Agreed. These two cases could be handled separately or we could consider generalizing the user interface for component lifecycle to address these and other potentially confusing scenarios that will arise all at one go. I think that right now the user interface is technically correct but is not intuitive.
I'm not as sure that either the UI or the command line are technically correct today regarding restart ... but it's probably a bike shed issue. I think a reasonable expectation of a user after a restart is that the system is in the same state WRT active components prior to the restart. If we choose to keep the current behavior then we need to do a better job warning the user of the consequences and help by listing the components that are stopped and not restarted.
For the command line client maybe that is OK, but for the graphical UI we could allow the user to make more informed decisions by providing a better visual representation of the component hierarchy. Attaching the lifecycle controls to the Dependency Viewer might be a good first step.
Perhaps ... but the dependency viewer sometimes make it difficult to locate the module that you want to operate on and the dependencies are actually inverted from what is needed for these operations (the current dependencies show what cars/jars this module is dependent upon rather than which modules are dependent upon it which would be the ones affected by the operation).
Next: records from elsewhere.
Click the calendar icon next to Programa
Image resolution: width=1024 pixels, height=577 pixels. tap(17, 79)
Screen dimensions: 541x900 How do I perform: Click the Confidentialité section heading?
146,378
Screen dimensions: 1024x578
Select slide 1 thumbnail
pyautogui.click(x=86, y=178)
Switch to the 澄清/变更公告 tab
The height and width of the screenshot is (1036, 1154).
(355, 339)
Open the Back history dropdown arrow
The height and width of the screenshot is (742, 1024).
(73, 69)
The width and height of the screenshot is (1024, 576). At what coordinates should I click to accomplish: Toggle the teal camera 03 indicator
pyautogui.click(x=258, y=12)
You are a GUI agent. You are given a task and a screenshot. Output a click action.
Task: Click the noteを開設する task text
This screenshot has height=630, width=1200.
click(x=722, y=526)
Also, the lifecycle controls for components that are in the console's dependency path could be disabled since they are required by the viewer itself (they can still be controlled from the CLI). Just throwing out some ideas.
Yes, that is certainly the quick and easy way out ... which is also why I did some digging to understand the components that actually create problems for the console and/or the server. The real answer here is I think I need to take this discussion to the dev list soon but I'd like to get some more details first.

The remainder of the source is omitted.